At this point we have developed the most outstanding points of the medieval parliament in the Kingdom of England by comparing them with other medieval assemblies in other states, especially in the kingdom of France, so that we can decide if the origin of the parliamentary systems is in England, as an exceptional aspect or if on the contrary, was the general tonic throughout Europe.
First, there is a letter dated in the year 1225 in which a citizen of Caen wrote to Henry III, a conversation he had heard between the son of the city bailío and the teacher Nicolás, an official of Brother Guérin, a former counselor of the French king Philip II Augustus. In the course of the conversation, the two men compared the French king’s rule with that of the English monarch, arguing the following: “Philip took advice from a very small group of confidants, Brother Guérin and Barthelemy de Roye, his great chamberlain, but if the king of England wanted to make war, he had to take advice from many men and as a consequence the royal council already knew the warning before he was willing. ” Also, an English chronicler of the fifteenth century, Sir John Fortescue showed that the kingdom of England was governed by “dominium politicum et regale”, that is, public and royal authority while France was governed only by the “dominium regale” , that is, royal supremacy35. In the end these two fragments give us the key, the difference between the two kingdoms: the English king could not vary taxes and laws without consensus with parliament while in France all the power was in at the hands of the prince, who could change the politics of the kingdom according to his free will.
Anyway, the origin of the parliament was a pan-European trend around the year 1200, and even, some historian has described the period as the proto-parliamentary era. In almost all the kingdoms of Europe the representatives of the cities were called, above all, to provide the monarch with more liquidity with the allocation of services. The European change, therefore, occurred in the representation, when the “ayuium” and “consilium” went from being a feudal obligation to a right of the whole community, that is, it was transferred from the magnates to the regional and local authorities.

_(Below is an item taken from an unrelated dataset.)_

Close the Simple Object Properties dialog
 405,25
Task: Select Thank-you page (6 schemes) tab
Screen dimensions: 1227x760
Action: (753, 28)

Let’s look at the process in England by comparing it with other European kingdoms. In
England had demands to keep liberties to alleviate the royal abuses, but it also took place in the Crown of Aragon, in Germany in 1220 or in Hungary with the Golden Bull of 1222. In addition, in England there was political debate, but also in Catalonia in 1180 or in the kingdom of León in the courts of 1188 and regarding the fiscal powers of parliament, Alfonso IX de León (1188-1230) in 1203 and Jaime I of Aragon (1213-1276) in 1236 had to submit to the Cuts on this topic. As for the arrival of the representatives of the provinces and the cities we know that in England between 1254-1265 it had already occurred, but it also took place in the kingdom of Portugal in 1253 and perhaps in Leon in 1188. Even the name of parliament, recorded in an English chronicle in 1236 is before in France (1220). In England, the barons were imposed on the king between 1258-1261, but this aspect also took place in Catalonia around 1283 when the nobles imposed themselves on Peter III.